GLENDALE, Ariz. — Steve Sullivan might never match Ray Whitney’s production for the Phoenix Coyotes, but anything close would be remarkable given how close the 38-year-old winger’s career came to ending five years ago.
Sullivan couldn’t walk upright for the entire 2007-08 NHL season. Chronic back issues had him listing to the left like a wounded battleship.
He already had missed the latter third of Nashville’s 2006-07 season, but two subsequent surgeries, two lengthy rehab stints with Shaquille O’Neal’s physical therapist and multiple medical consultations couldn’t alleviate a diagnosed disc issue. Neither could the nearly 30 pounds he gained from inactivity, big meals and lots of red wine.
“The food was great,” Sullivan said with a laugh. “But I couldn’t do anything without it (the back) seizing up again. It was a long road with a lot of dark days.”
To pass the time, Sullivan did TV segments for the team while the sad thought of retirement began to grow more frequent. Between periods of one game, he ran into Predators team psychologist Gary Solomon.

- **Records provided**
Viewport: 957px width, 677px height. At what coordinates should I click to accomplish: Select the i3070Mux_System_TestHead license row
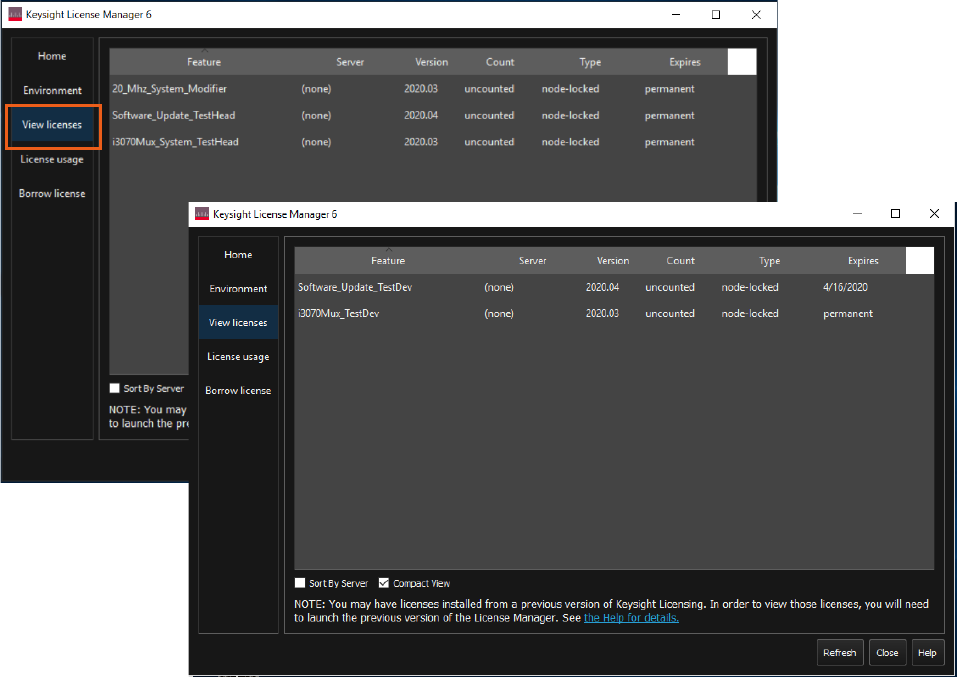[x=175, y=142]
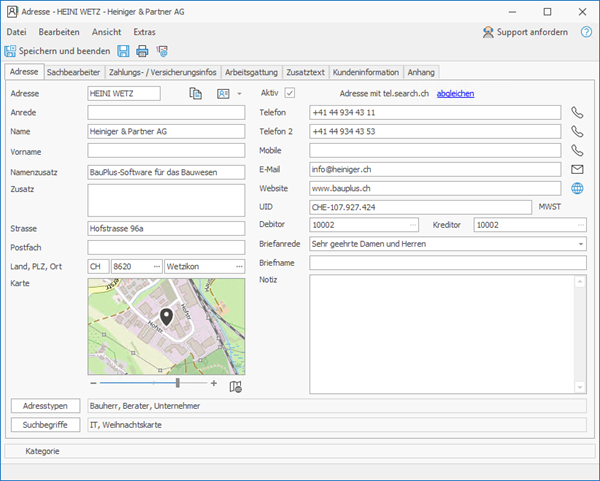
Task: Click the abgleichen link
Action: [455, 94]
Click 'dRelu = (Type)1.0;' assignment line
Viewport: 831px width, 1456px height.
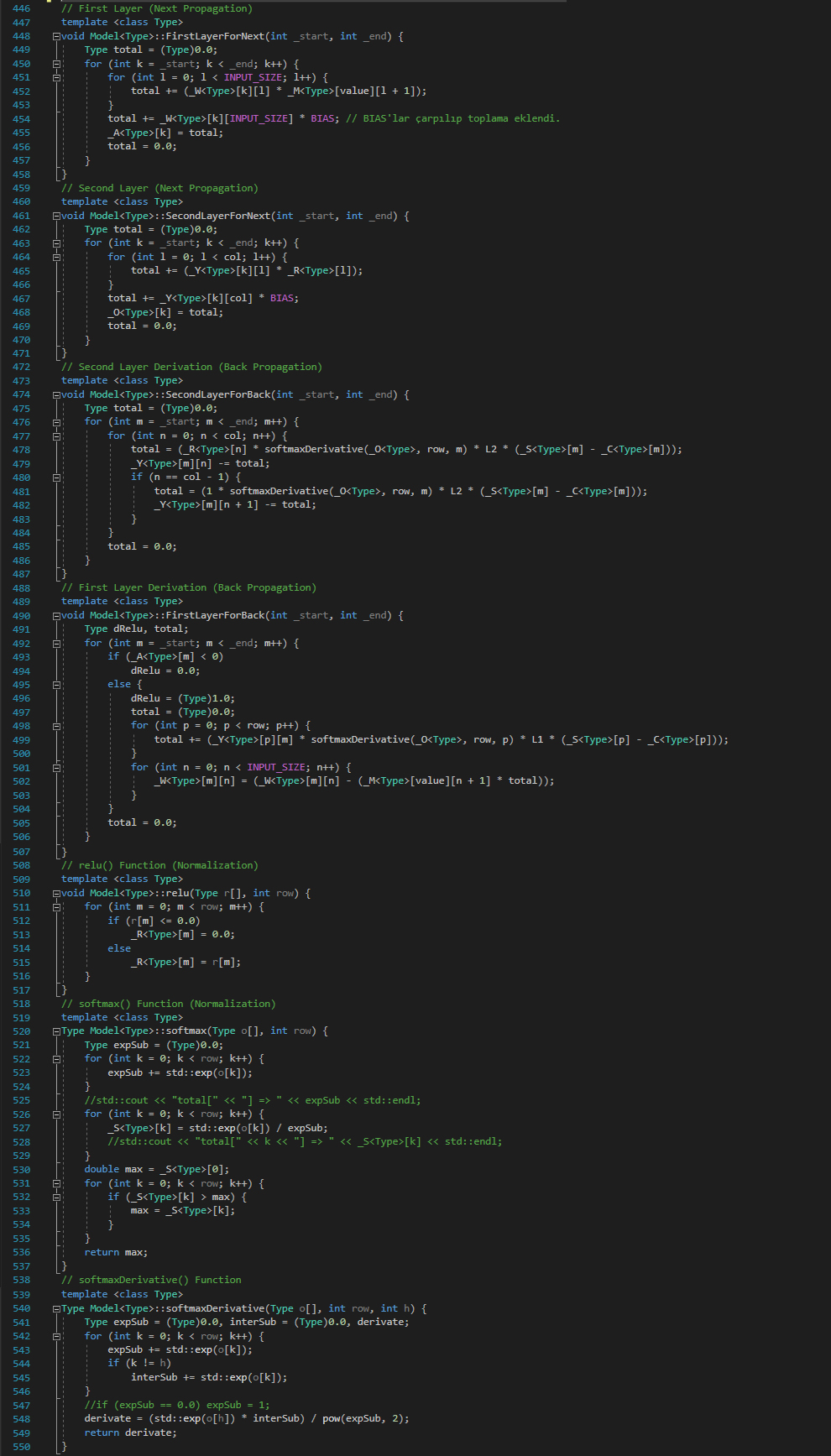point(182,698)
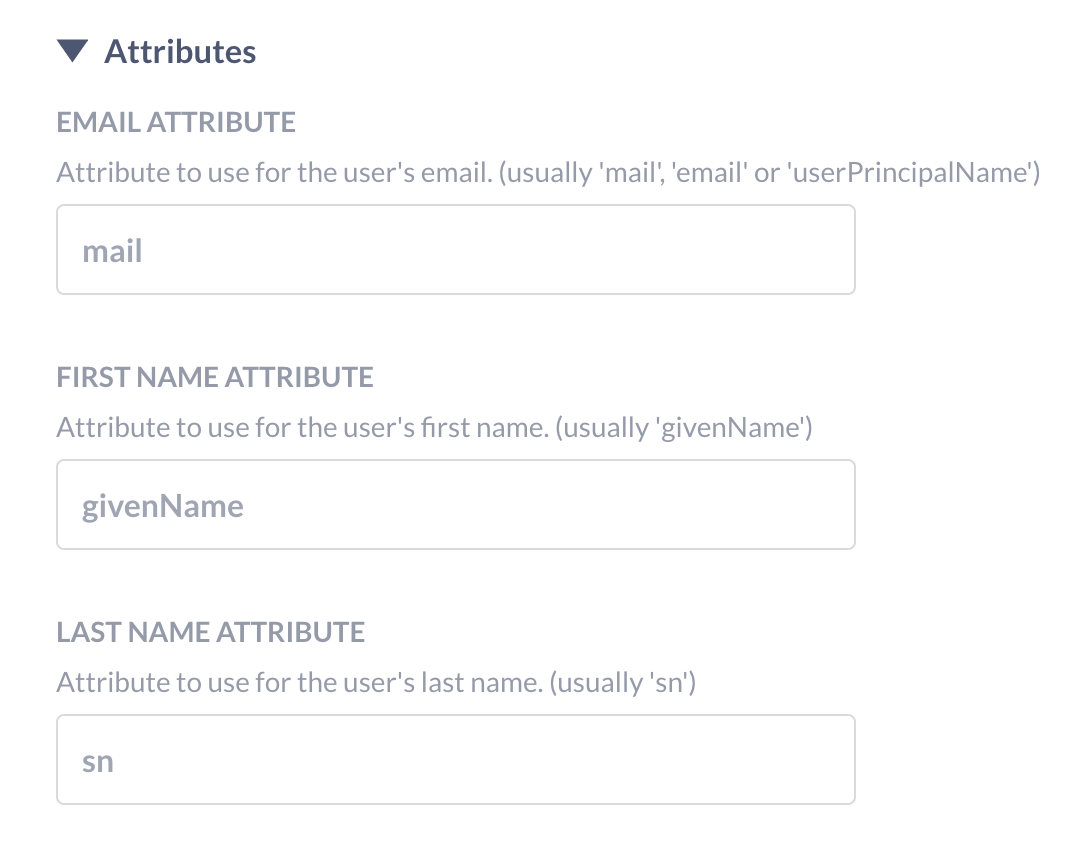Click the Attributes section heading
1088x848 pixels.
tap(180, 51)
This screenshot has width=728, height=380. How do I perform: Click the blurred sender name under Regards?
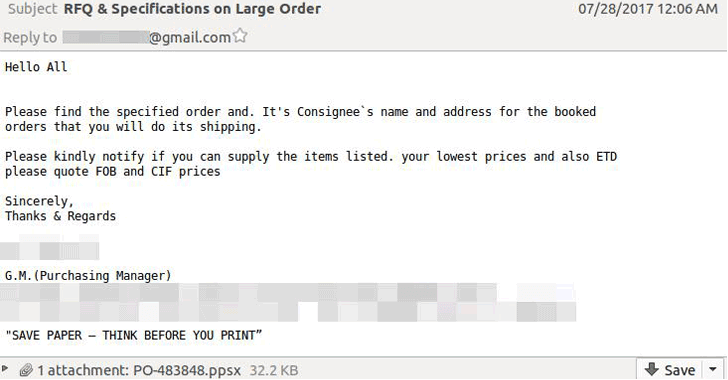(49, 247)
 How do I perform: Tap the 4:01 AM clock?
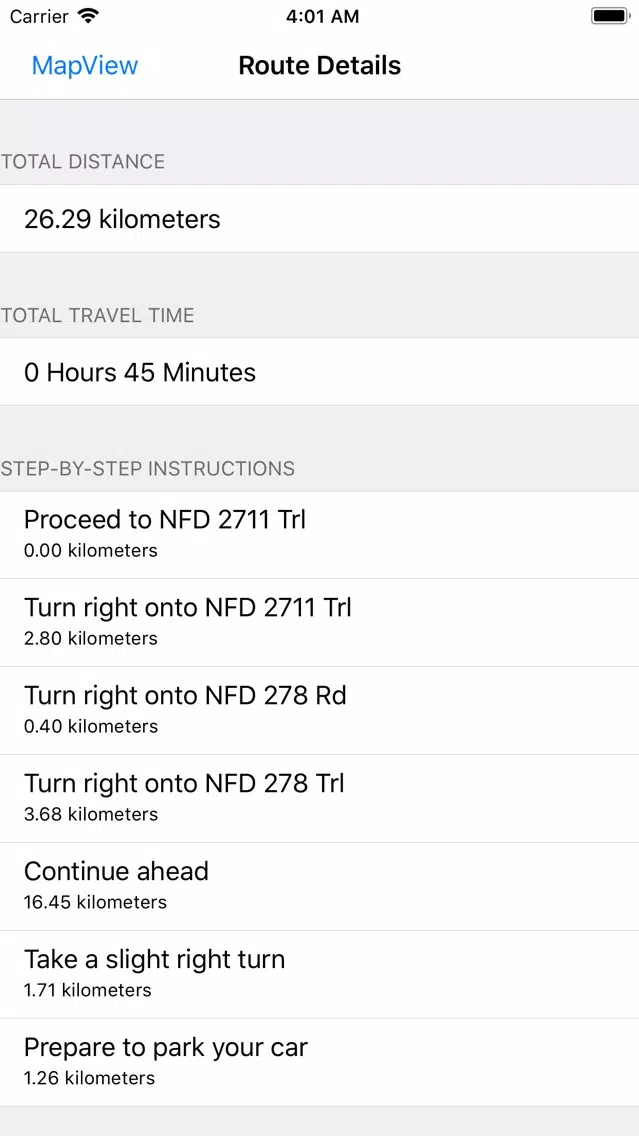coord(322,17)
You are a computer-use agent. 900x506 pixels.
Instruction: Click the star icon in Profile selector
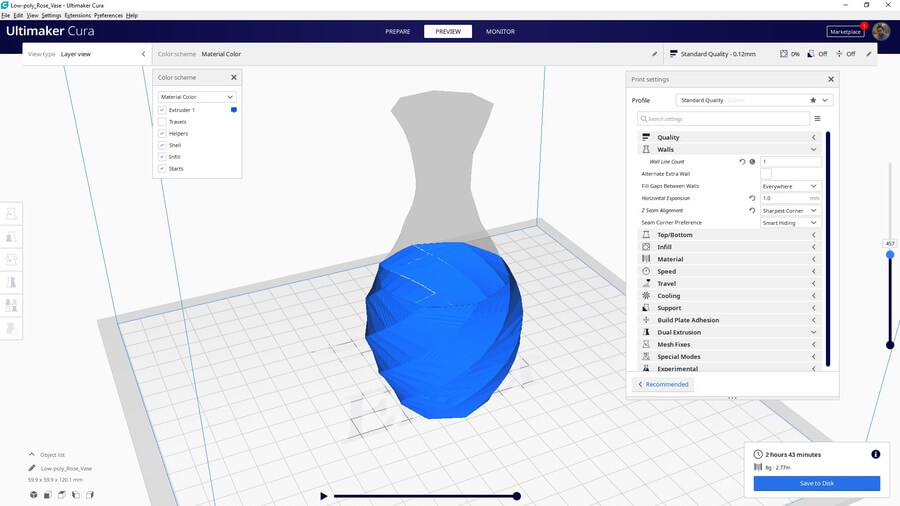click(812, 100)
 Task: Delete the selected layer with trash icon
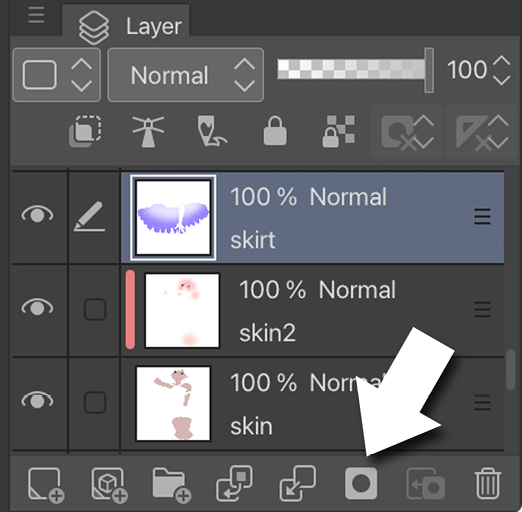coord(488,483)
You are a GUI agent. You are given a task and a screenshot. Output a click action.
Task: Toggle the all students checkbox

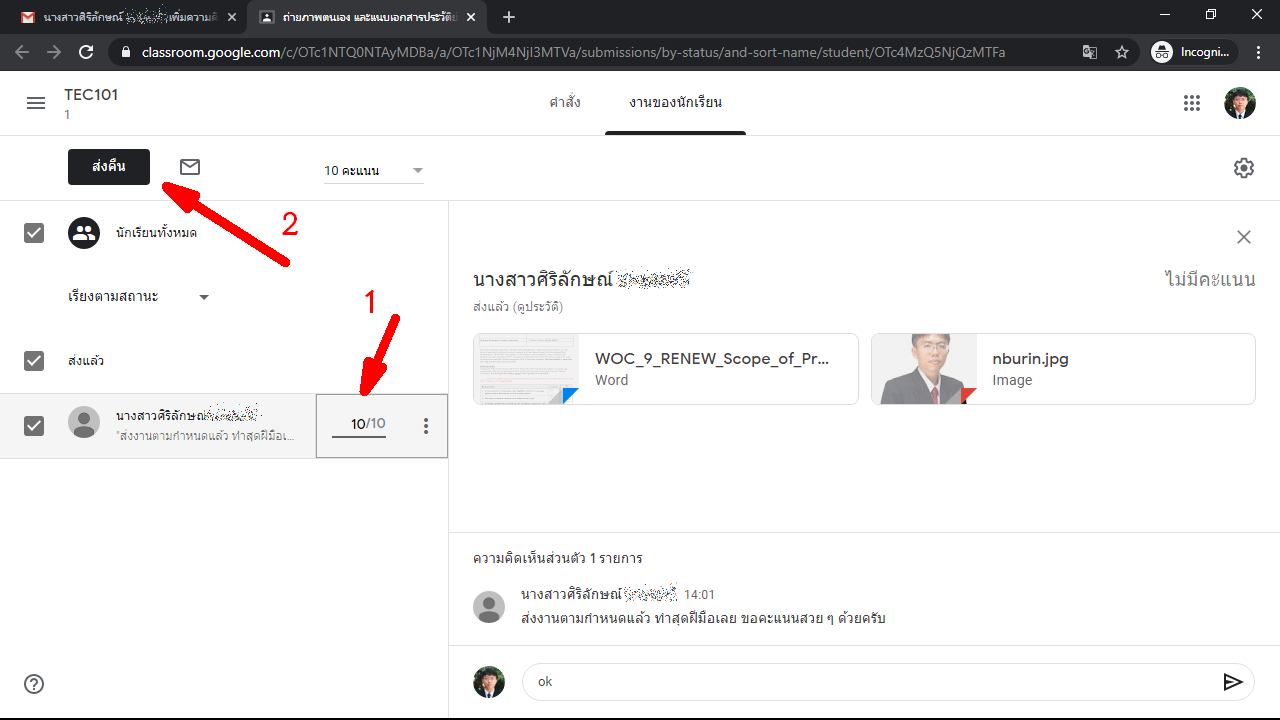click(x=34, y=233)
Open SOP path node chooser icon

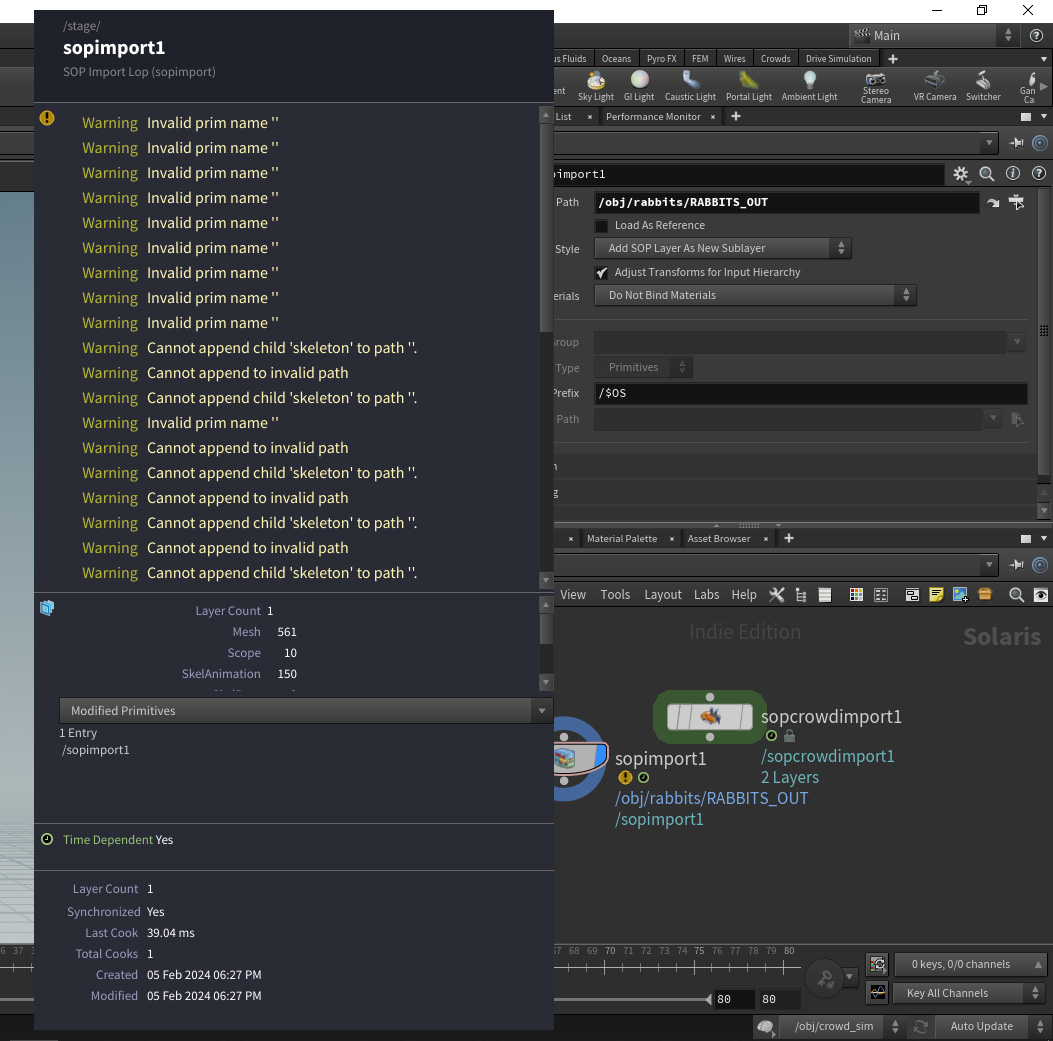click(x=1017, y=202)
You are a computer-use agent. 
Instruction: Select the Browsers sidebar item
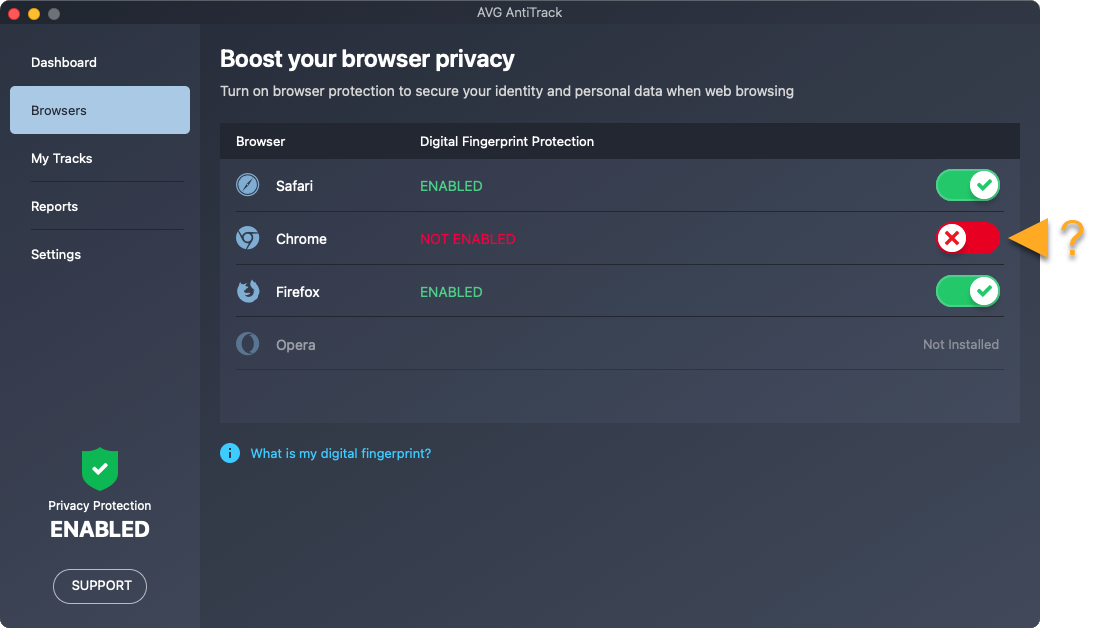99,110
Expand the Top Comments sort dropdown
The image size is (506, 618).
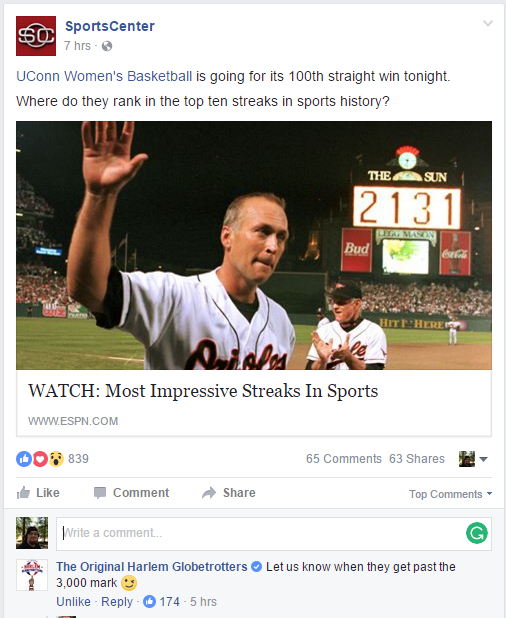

- **Directions for this task**
Write what comes next in the news story about hockey player Steve Sullivan's back injury, starting right after its last sentence.

- **Written reply**
“He said, ‘You look comfortable up there in the booth,’ ” Sullivan said. “He was like, ‘Is that who you are now? Are you a TV guy? What’s your identity?’
“I said, ‘Well, I’m a hockey player,’ and he said, ‘Well, it looks more like you’re a TV guy to me.’ “
The revelation struck a nerve deep inside Sullivan — one that ran all the way back to the 1994 NHL Draft, when the New Jersey Devils waited until the ninth round to select the 5-foot-9, 165-pound forward with the 233rd overall pick.
“If broadcasting and TV are in my hockey afterlife, I’m open to that, but it’s not where I’m at right now,” Sullivan remembered thinking at the time. “I’ve got to be a hockey player. I’ve always been a hockey player. I can’t let this stop me.”
With a full year to heal, Sullivan began a new form of training that focused on strengthening his core. By training camp of the 2008-09 season, he was feeling hopeful and free of the spasms that had cropped up throughout his career. In November 2008, he was feeling good enough to resume skating. And on Jan. 10, 2009, he returned to the ice for the Predators for a game against the Blackhawks and resumed a career that now spans 16 NHL seasons and 758 career points, including the postseason.
For the second time in his career, Sullivan had beaten the odds.
“This league is filled with guys who were told they were too small or too slow to make it — or too old to stick around,” Coyotes coach Dave Tippett said during training camp. “Sulli’s a great example of a guy who never listened.”
Sullivan agrees that rules changes for the 2005-06 season have helped lengthen his NHL career by opening up the game for skaters while eliminating some of the wear and tear on his body. He also acknowledges that hard work and determination played a major role in landing him that first NHL opportunity.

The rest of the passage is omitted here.